▶ AIM OF THE EXERCISE
Set the pictures aside and write down, exactly as they appear, the lines from the one containing "This screenshot has height=394, width=1504." through the end of the material.

▶ GIVEN RECORDS
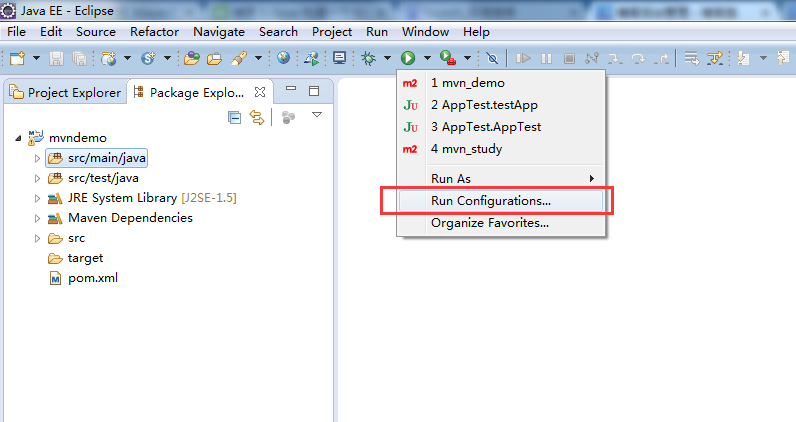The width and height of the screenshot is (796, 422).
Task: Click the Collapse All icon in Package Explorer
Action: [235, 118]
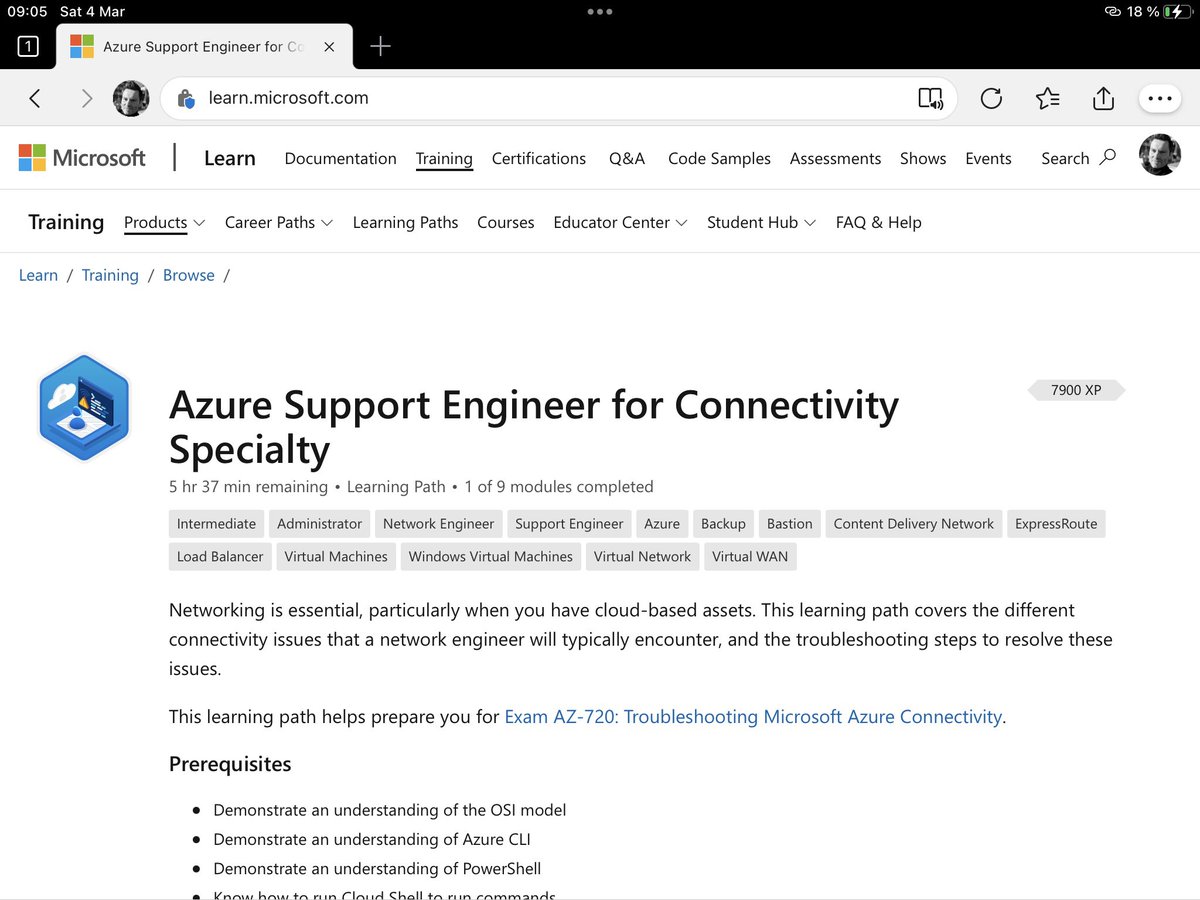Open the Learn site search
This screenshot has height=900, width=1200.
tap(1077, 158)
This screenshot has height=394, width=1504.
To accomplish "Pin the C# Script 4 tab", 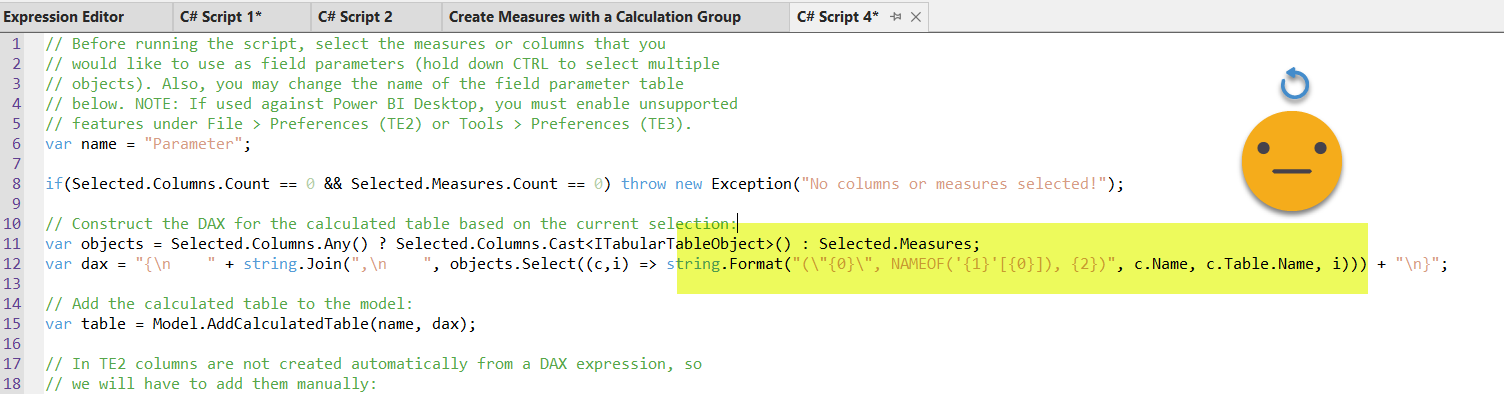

▶ ANSWER TO THE PROBLEM
This screenshot has height=394, width=1504.
To accomplish "Pin the C# Script 4 tab", 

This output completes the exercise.